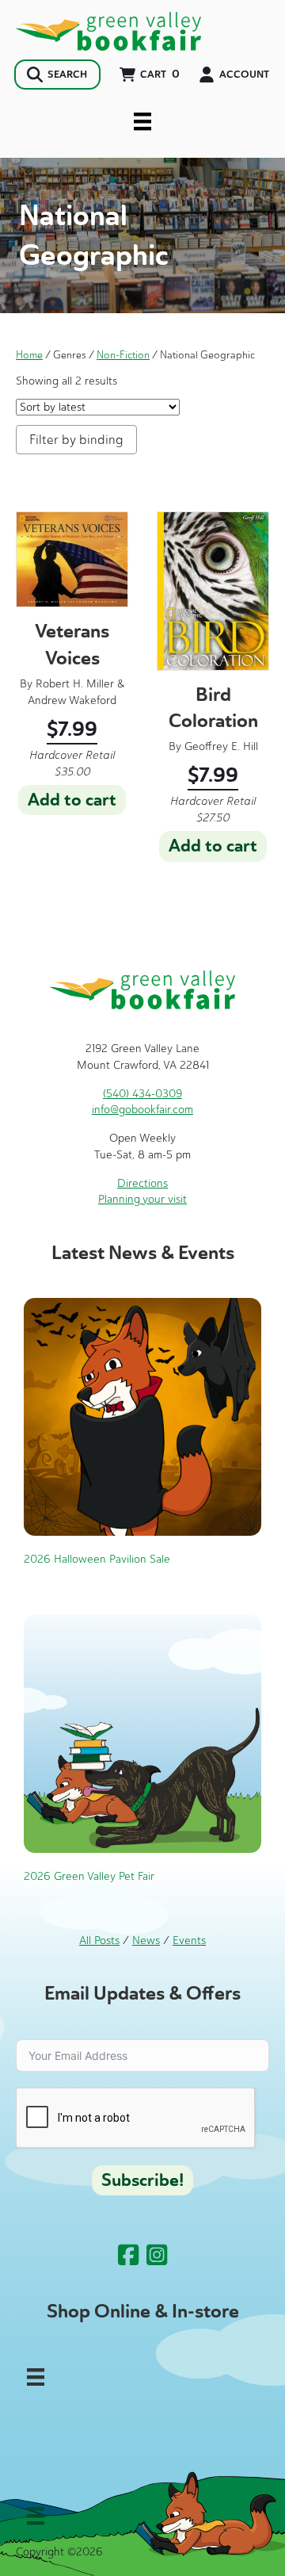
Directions (142, 1183)
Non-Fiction (123, 355)
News (146, 1940)
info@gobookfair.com (142, 1109)
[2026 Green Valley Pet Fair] (142, 1733)
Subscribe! (142, 2180)
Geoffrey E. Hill (221, 746)
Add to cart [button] (72, 800)
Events (189, 1940)
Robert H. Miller (75, 684)
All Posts (99, 1940)
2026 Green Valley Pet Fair (89, 1876)
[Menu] (142, 121)
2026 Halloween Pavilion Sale (97, 1559)
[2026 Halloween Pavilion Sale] (142, 1415)
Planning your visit (142, 1199)
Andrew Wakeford (72, 700)
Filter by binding (76, 439)
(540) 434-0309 (142, 1093)
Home (29, 355)
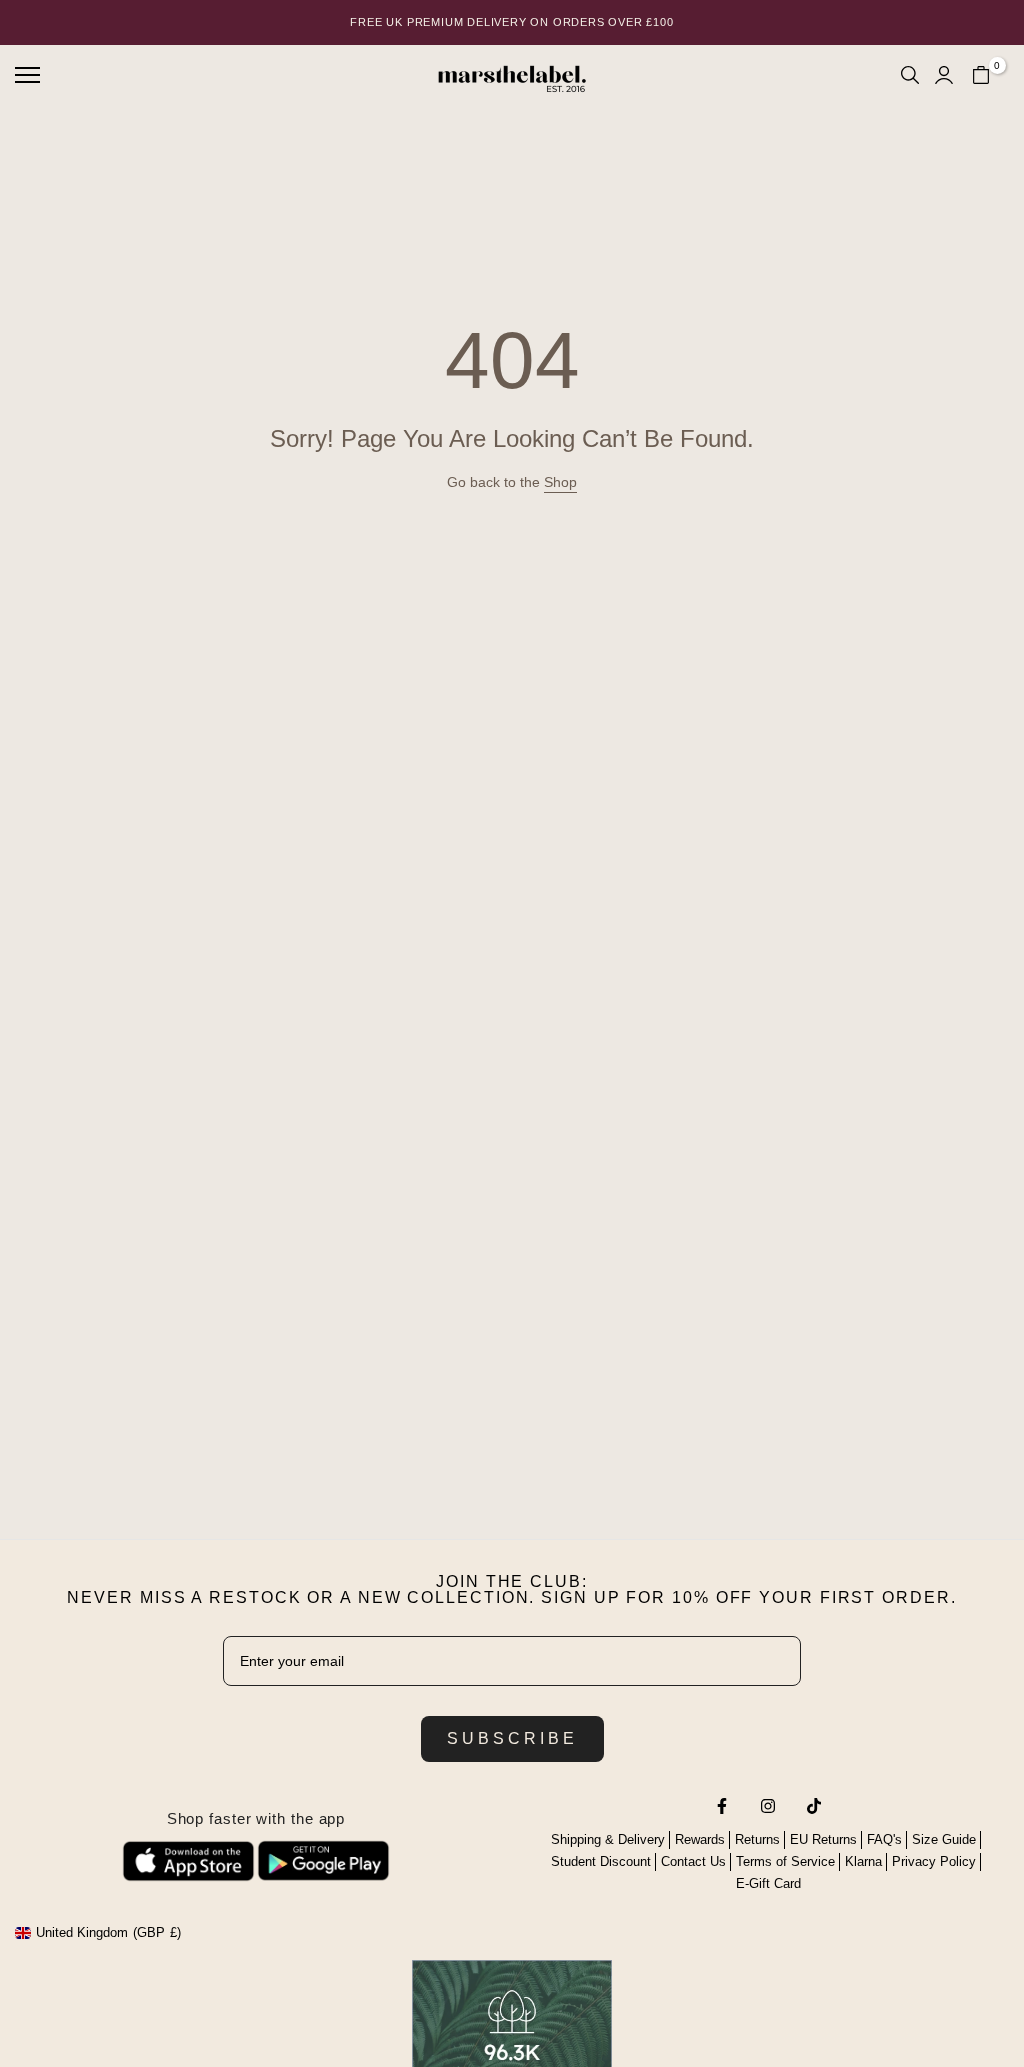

Work required: Every record must be set down again exactly; pictures do not belong in the copy.

Task answer:
Directions (142, 1183)
Non-Fiction (123, 355)
News (146, 1940)
info@gobookfair.com (142, 1109)
[2026 Green Valley Pet Fair] (142, 1733)
Subscribe! (142, 2180)
Geoffrey E. Hill (221, 746)
Add to cart [button] (72, 800)
Events (189, 1940)
Robert H. Miller (75, 684)
All Posts (99, 1940)
2026 Green Valley Pet Fair (89, 1876)
[Menu] (142, 121)
2026 Halloween Pavilion Sale (97, 1559)
[2026 Halloween Pavilion Sale] (142, 1415)
Planning your visit (142, 1199)
Andrew Wakeford (72, 700)
Filter by binding (76, 439)
(540) 434-0309 (142, 1093)
Home (29, 355)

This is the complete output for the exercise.